In conjuring up a depiction of the ideal vacation, I had snared myself on a trap of my own making. I had elevated the four or five simple elements in that vision to a sine qua non of my vacation, even when I could not possibly achieve at least one of those elements on this side of the continent. The fantasy of relaxing in front of my camper and taking in a sunset was inconsistent with the reality of Nova Scotia’s (as I was soon to discover) notoriously Scottish weather, but more importantly, it was inconsistent with my inability to sit still when all five elements of said vision have not been achieved. If I got the right cheese, I would get the wrong wine. If the sun wasn’t setting at just the right angle, the whole image would be compromised. There would always be something missing from the picture.
Live in- and enjoy the moment
And isn’t that a delusion to which we all fall prey when we vacation? We want to believe that in the right climate, under the right conditions, we will achieve a happiness that we do not in our ordinary lives. The poet Charles Baudelaire noted, “It always seems to me that I’ll be well where I’m not, and this question of moving is one that I’m forever entertaining with my soul.”

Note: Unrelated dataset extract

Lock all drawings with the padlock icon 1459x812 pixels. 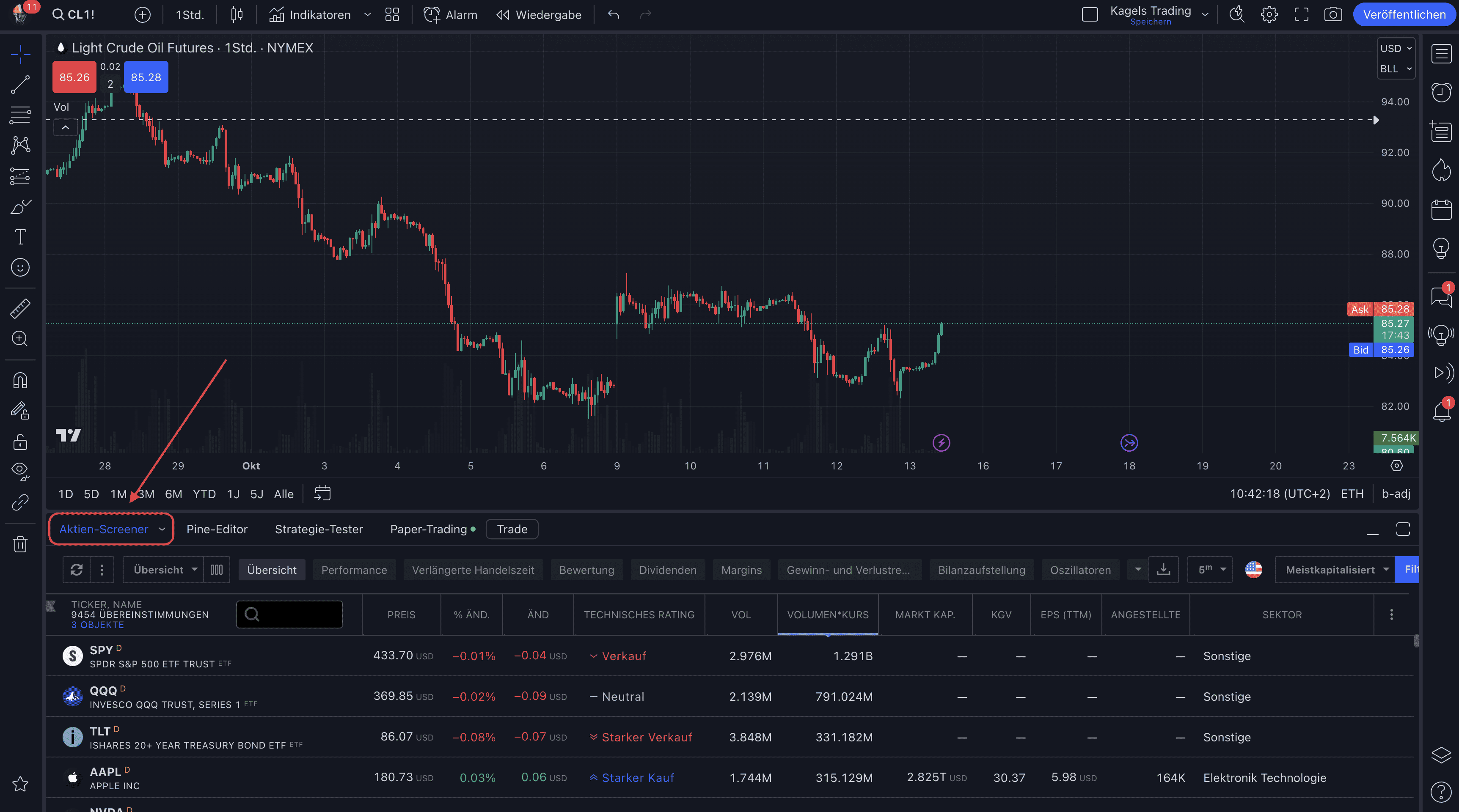point(20,442)
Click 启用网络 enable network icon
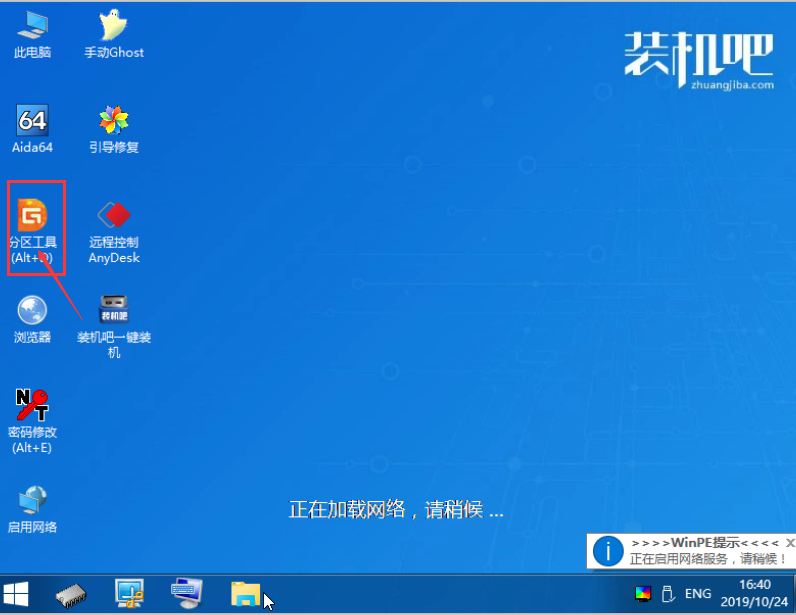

Many of us spend more time planning future trips than we do appreciating the present, to the detriment of both the trip and our lives.
On the last morning of my trip, I awoke to a halo outlining the ridge behind my campsite. The leaves of a nearby birch grove flickered in the breeze, and sun dappled the forest floor. Birds chirped, and a man with a towel over his right shoulder plodded toward the showers. I stepped from my trailer with confidence that my long-sleeved pullover and shorts were just right for the temperature. Eventually, I made coffee, and the morning was complete.